#### Vorliegende Einträge
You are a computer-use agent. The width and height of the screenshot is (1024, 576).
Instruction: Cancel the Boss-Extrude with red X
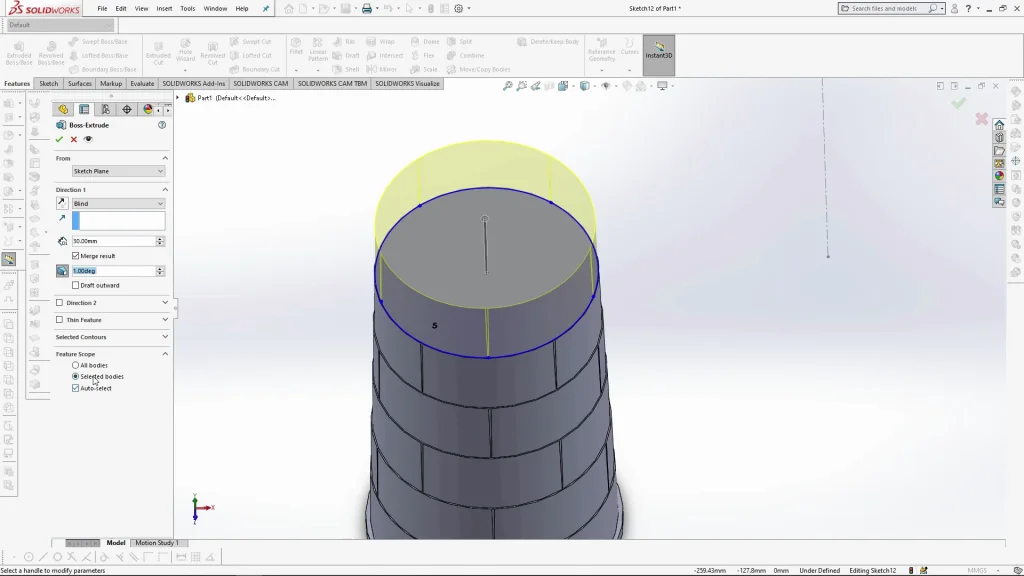73,139
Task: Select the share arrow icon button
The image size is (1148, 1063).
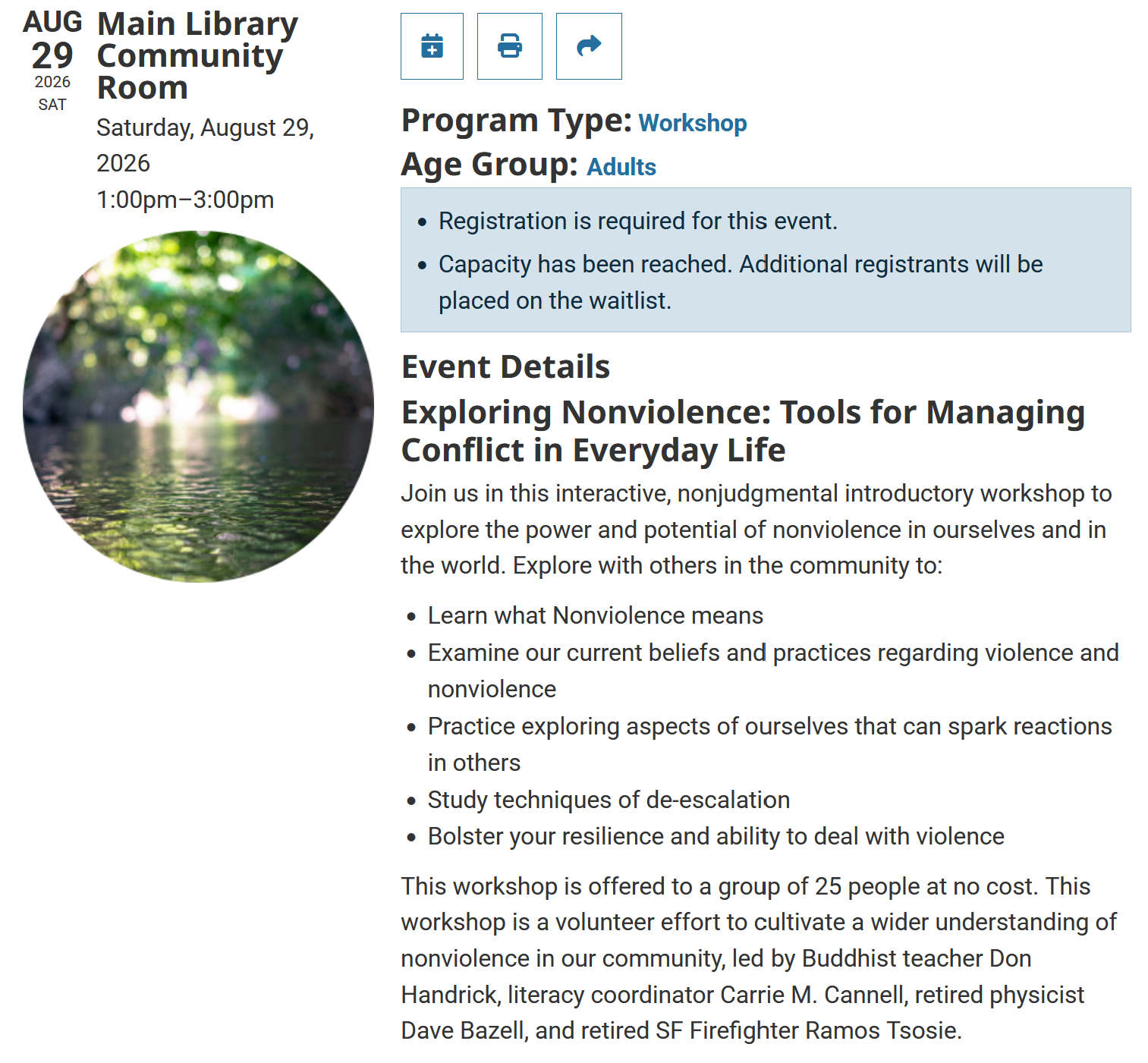Action: coord(589,46)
########
Schreibe alle obigen Einträge in eine CSV-Tabelle mit den Spalten „eingabe“ und „ziel“ um, mit einer Zeile pro Eintrag für dessen Text und dessen Antwort, jeweils in einem Feld in Anführungszeichen und mit Leerzeichen statt Zeilenumbrüchen. Die Bilder gehören nicht in die Lösung.

eingabe,ziel
"You are a computer-use agent. The width and height of the screenshot is (1024, 576). Instruction: Cancel the Boss-Extrude with red X","73,139"
"Task: Select the share arrow icon button The image size is (1148, 1063).","Action: coord(589,46)"